Between bites of a chicken sandwich late one recent afternoon, Roth, 31, recounted with great detail when he first caught, as it were, the movie bug.

For The Record
Los Angeles Times Saturday June 14, 2003 Home Edition Main News Part A Page 2 National Desk 1 inches; 29 words Type of Material: Correction
Movie photo -- A photograph accompanying a Friday Calendar article on "Cabin Fever" director Eli Roth was incorrectly credited to Artisan Entertainment. Lions Gate Films should have been credited.

"When I was 6, we took a trip to Florida and the hotel had pay cable," he recalls. "People forget what a big deal that was once. If you missed a movie in theaters, that was it, you might never see it, especially something like 'Mother's Day' or 'Screamers,' which would never show on regular TV. So I wanted to watch 'The Killer Bees,' a good '70s horror movie, and my dad was like, 'There's this other move I think you might like better called "The Exorcist." ' Two hours later I was just traumatized."

It wasn't long before young Eli had found his path. "When I was 8, my dad took me to see 'Alien,' and I remember after that I said I want to be a producer.
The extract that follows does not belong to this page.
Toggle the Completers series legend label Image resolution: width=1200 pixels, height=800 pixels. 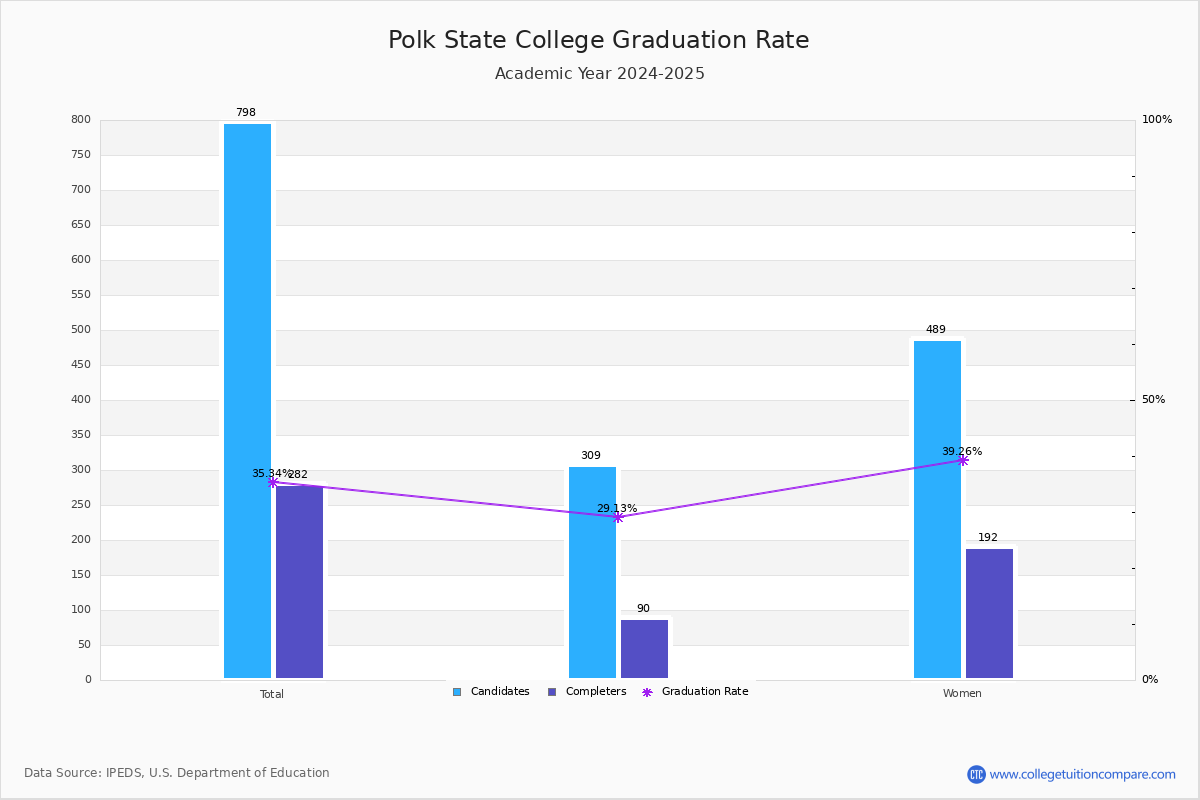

My dad says, 'Well the producer has to raise the money for the movie.' I was like, well, what does the director get to do? Well, the director gets to spend the money and tell everybody what to do. I want to be a director."

If only it were so simple, as Roth, who also receives a producing credit on "Cabin Fever," performed both roles in the name of bringing his first feature to the screen.

Continuing in a rapid-fire, nearly stream-of-consciousness style, Roth forges ahead without stopping, detailing his life through the movies.

" 'Alien' was the first movie I puked at. I barfed everywhere. It became this thing where every time I'd see a horror movie, explosive vomit erupted. I'd even be so nervous about it, I'd puke before the movie. Once I got over it, I'd rent anything that was the ultimate in super, ultra-violent horror.

"At my bar mitzvah luncheon, I was sawed in half with a chainsaw. I wasn't friends with any girls, so we couldn't have a dance, and my mother thought maybe we should get a magician to entertain all the kids. I said only if I could be sawed in half. My bar mitzvah cake was a director's slate with blood splattered on it."

The speed and precision with which Roth recounts his personal history is at once, strangely inspiring and disconcerting, perhaps the ultimate revenge of the nerd. "This has been the plan forever. All I've ever wanted was to be on the cover of Fangoria magazine, that was the most important thing in the world, and next month that's going to happen. All I have to do is take Christie Brinkley and Heather Thomas to the premiere and I've hit the trifecta. I could retire."

In truth, Roth is just getting started. Proudly noting that "Cabin Fever" has already tripled its investment before a single theater ticket has been sold, he seems equally savvy at deal-making and directing. He's sold a pitch to Universal, is undertaking a collaboration with "Donnie Darko" writer-director Richard Kelly and has announced a joint production venture called Raw Nerve. An alliance with a small consortium of other writers and directors, including Scott Spiegel, Boaz Yakin, and David J. Schow, the company will fund low-budget horror movies.

Raw Nerve is inspired in part by Roth's frustration at seeing projects by himself and like-minded director pals such as Lucky McKee and Don Coscarelli shunned by the risk-averse, kid-friendly mind-set behind much current film funding and distribution.

"There's a wave of executives who don't really get these movies," he explains.

"I sent 'Cabin Fever' everywhere for six years," he continues. "Changed it, resubmitted it, everything. The comments were this is disgusting, you need a killer, it needs to be more ironic, it's too gross. After that first screening in Toronto, these same people were all fighting for the movie."